Retirement, which is supposed to be a restful period that every working person should look forward to, can cause major financial headaches. Young professionals are struggling to save enough for retirement, while retirees are struggling to stretch their retirement funds.
If you fall into either of the above categories, you’re probably wondering what your options are. Sure, it’s tempting to just stuff your money in your sock drawer where it’s safe and sound and learn to be extremely frugal in your retirement years. But where is the fun in that?
You need your money to keep growing after you retire. And remember, you don’t want to run out of money six months before your passing. Your money should outlive you.
It used to be that if you just invest in different investment vehicles early into your working life, the returns you accumulate by the time you retire would be enough to last you throughout your period of retirement. However, this may not hold true, especially with inflation factored in.
Naturally, retirees don’t want to risk losing any money. After all, they can’t make the money back. What can you do to grow your money at the minimum of 4% to 5% a year while keeping your risks low?
The secret lies in having the right class of assets in your portfolio and then leaving it alone. There is no such thing as a no-risk investment. But as it turns out, a broadly diversified portfolio left alone to grow for decades can allow your money to grow, yet as a whole, it can be just as safe as if you left it in the bank. But how do you make sure you get the right mix of low-risk investments?
Generally, your asset allocation should gradually change towards a more conservative one as you age, with more allocation in safer assets (like capital guarantee unit trust funds), and less in risky assets (like volatile shares). As you reach retirement age, it is important to have enough income generating assets in your portfolio to replace the loss of income.
For a younger investor, stocks aren’t as risky as they seem. For the middle-aged, they’re pretty risky. And for a retired person, they can be nuclear-level dangerous.
Some of the assets a retiree can consider are:
Amanah Saham Bumiputera (ASB)
ASB is a premier unit trust investment specifically for Malaysian Bumiputera. It is managed by Amanah Saham Nasional Berhad (ASNB), a wholly-owned subsidiary of Permodalan Nasional Berhad (PNB).
Some of the ASB features:
Capital guaranteed – low risk
No sales charges – higher return
No redemption charges – higher return
Maximum investment amount: 200,000 units
Unit trust funds are widely known for having lower risks due to its widely diversified portfolio holdings. It can be utilised as a medium to long term investment which can be cashed out at anytime. Unit trust funds are widely known for having lower risks because they are spread over several types of investment categories. Nevertheless, this does not mean that it does not come with risk at all. it is crucial that we study the risks involved and make sure that it is well aligned to our risk profile before we make our decision to invest in the funds. Funds invested in stocks are relatively higher risk due to higher volatility, but it comes with a higher growth potential. On the other hand, fixed-income funds normally yield lower returns, due to the lower volatility and risk elements of the funds.

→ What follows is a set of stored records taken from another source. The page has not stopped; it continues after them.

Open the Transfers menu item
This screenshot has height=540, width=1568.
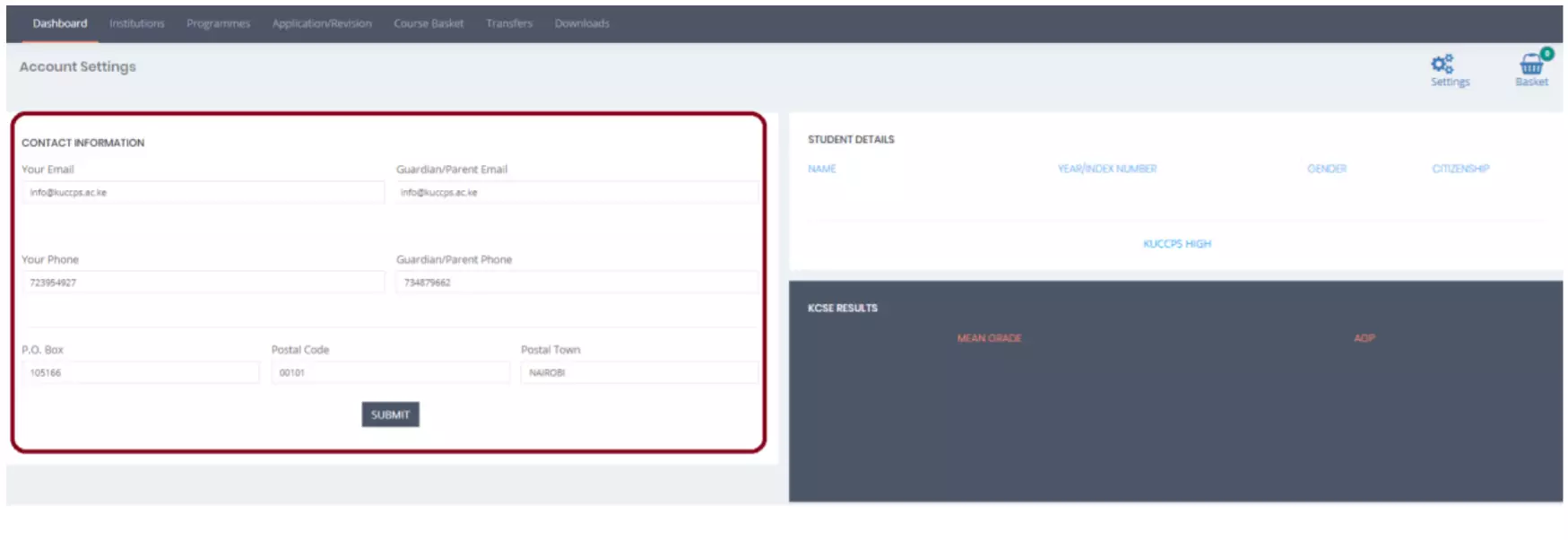pyautogui.click(x=509, y=23)
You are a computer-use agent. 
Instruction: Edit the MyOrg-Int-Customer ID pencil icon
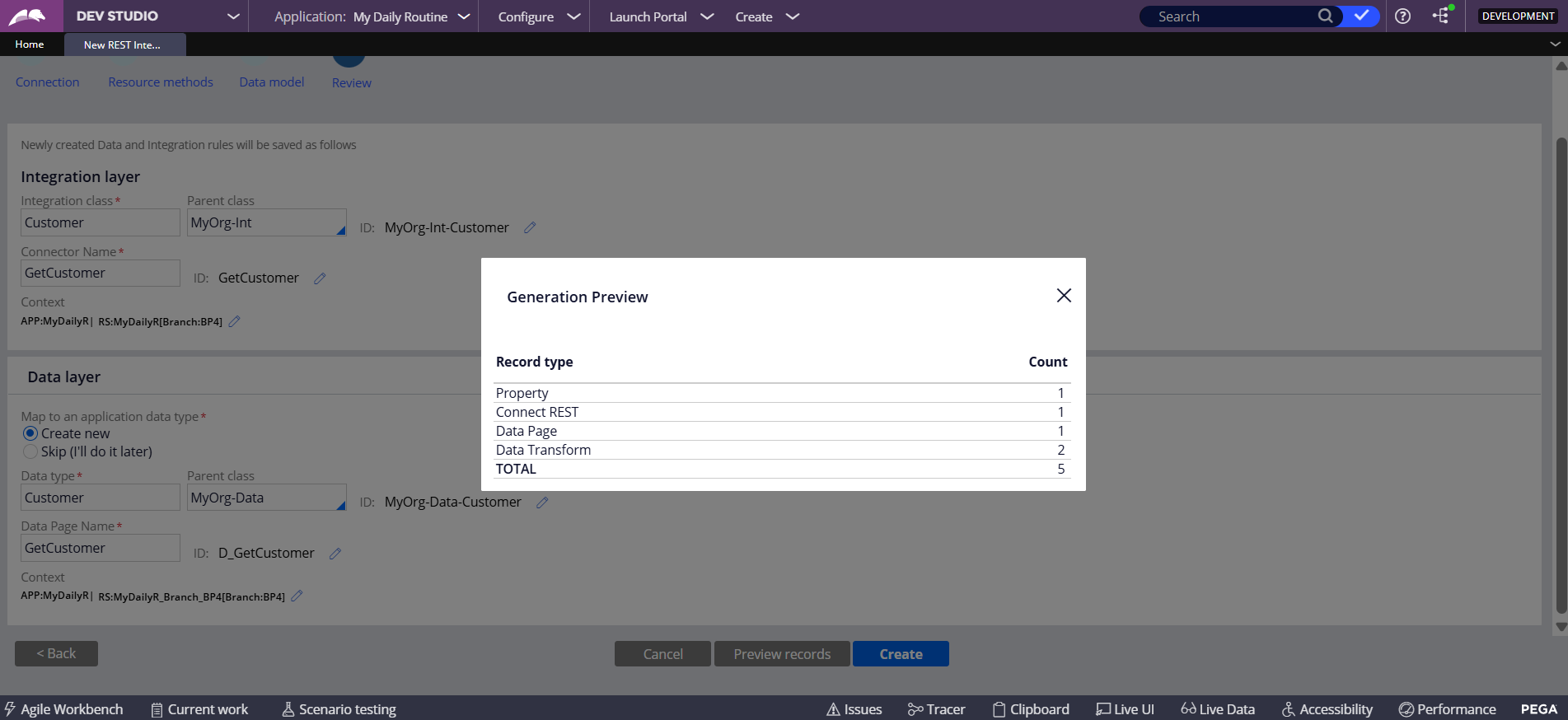530,227
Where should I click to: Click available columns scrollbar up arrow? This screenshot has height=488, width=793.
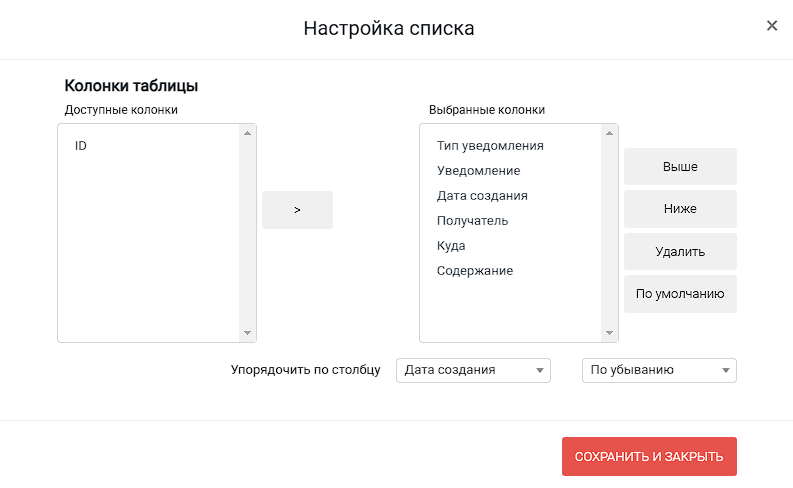click(247, 133)
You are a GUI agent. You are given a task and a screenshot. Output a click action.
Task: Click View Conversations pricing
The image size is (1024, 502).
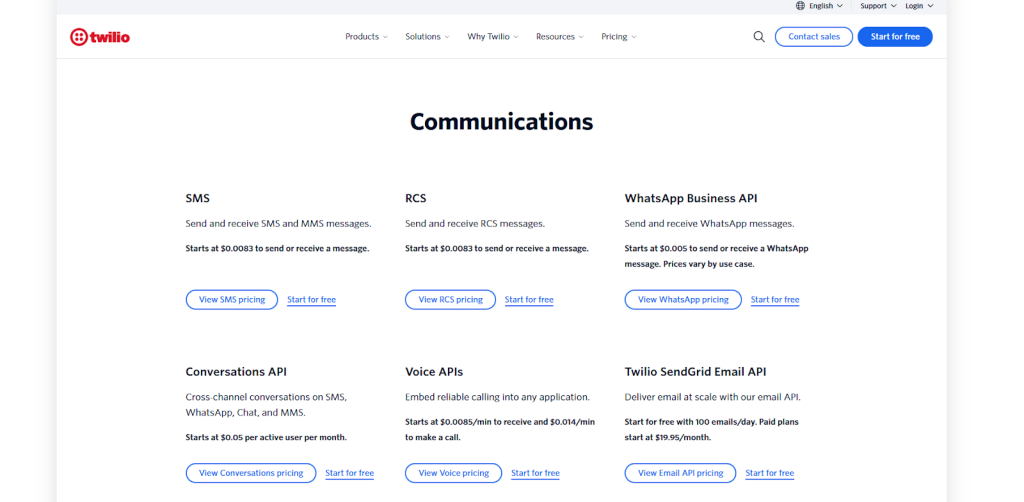(250, 473)
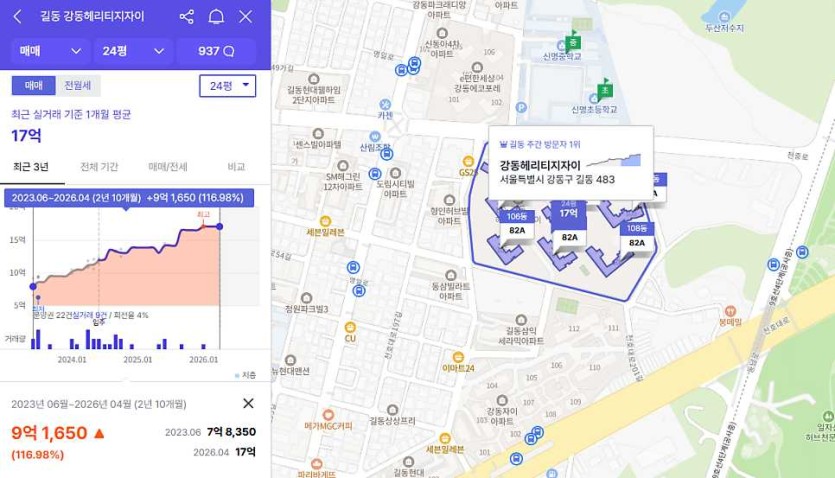Select the 봉메일 restaurant map icon
The image size is (835, 478).
pos(729,310)
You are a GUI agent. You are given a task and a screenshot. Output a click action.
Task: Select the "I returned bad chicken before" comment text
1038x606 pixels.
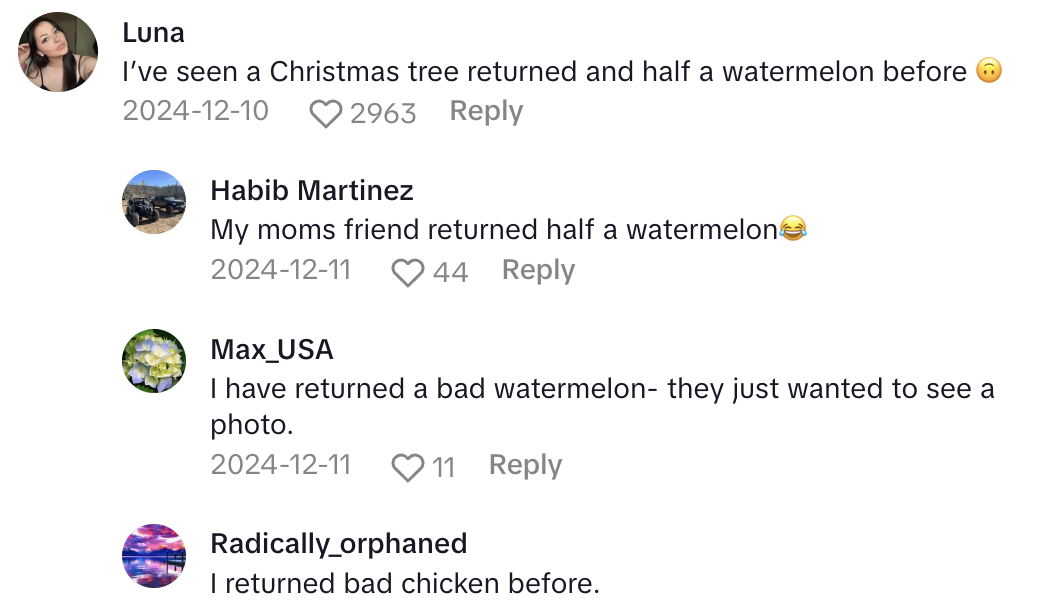tap(405, 583)
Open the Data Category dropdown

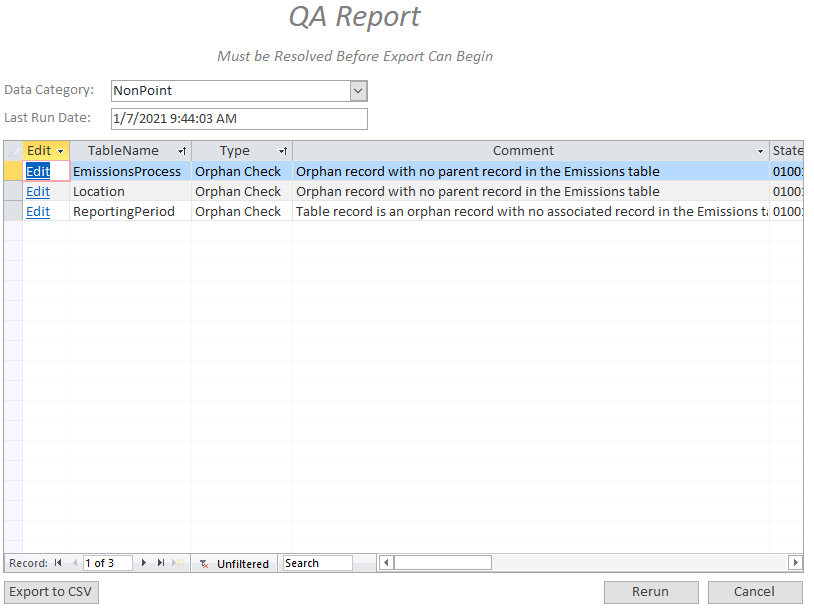coord(357,90)
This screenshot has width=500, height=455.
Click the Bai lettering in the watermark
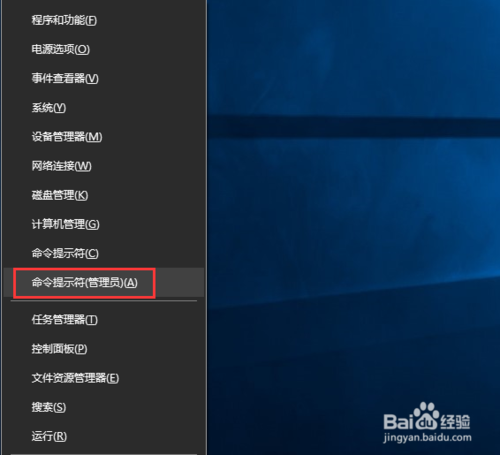[399, 422]
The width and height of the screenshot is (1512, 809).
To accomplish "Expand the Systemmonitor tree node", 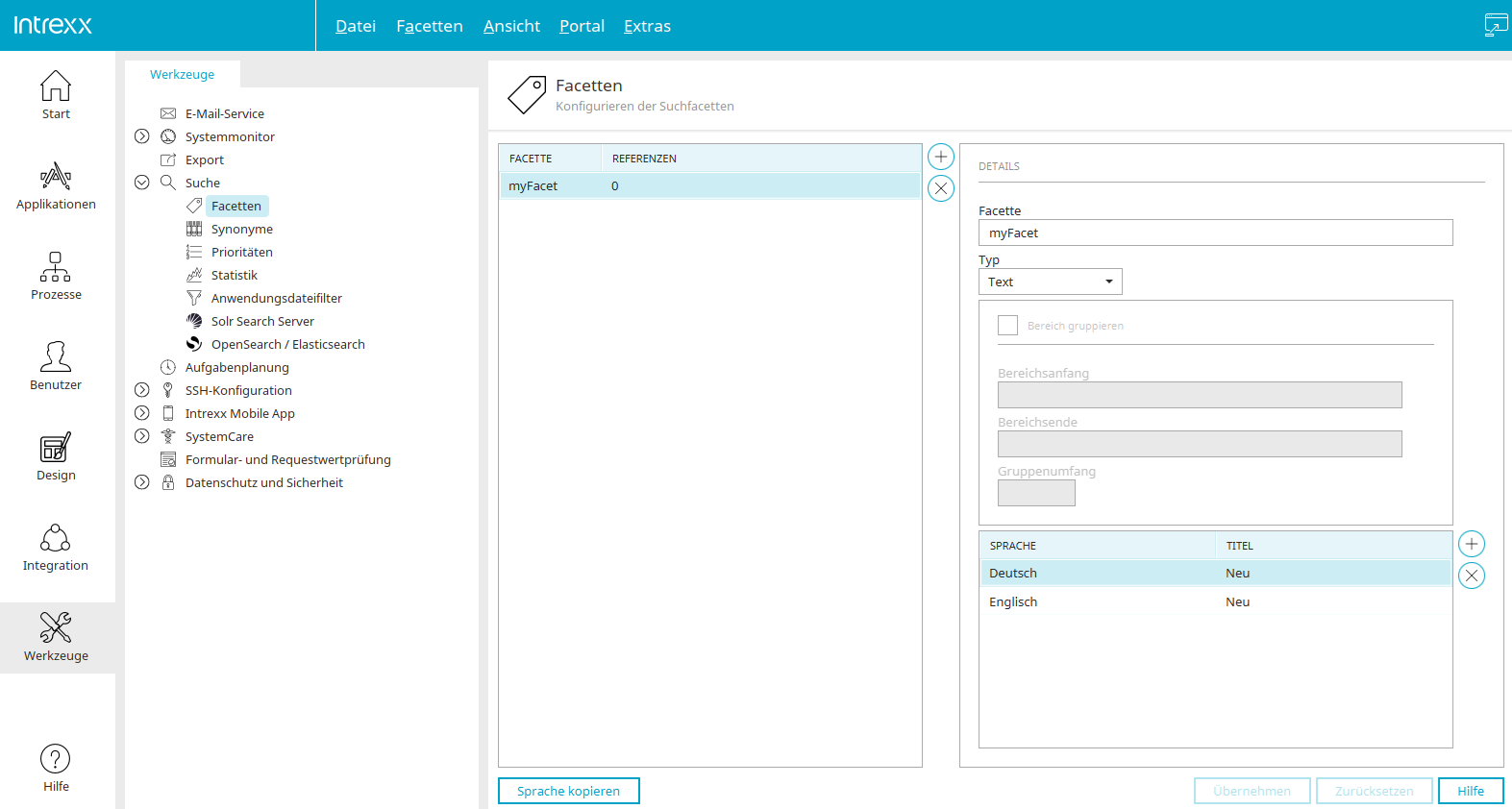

To further enhance one’s investment portfolio, one can consider investing in bonds for potential steady, long term gains. Bonds yield higher returns compared to cash investments and is leaps and bounds more profitable than sitting on one’s cash. Bonds may generate a stable interest income with a yield that is usually higher than the interest received from normal deposit for a comparable tenure.
Many Malaysians know that it is critical to start planning for their retirement, but most are not sure what to do with their money once they retire. This is probably due to lack of understanding on the investment landscape in the country. Worse still, some just can’t be bothered due to the hassle involved. If you are unsure, always seek the professional advice of a financial advisor or funds manager. Keep in mind, there are many options available!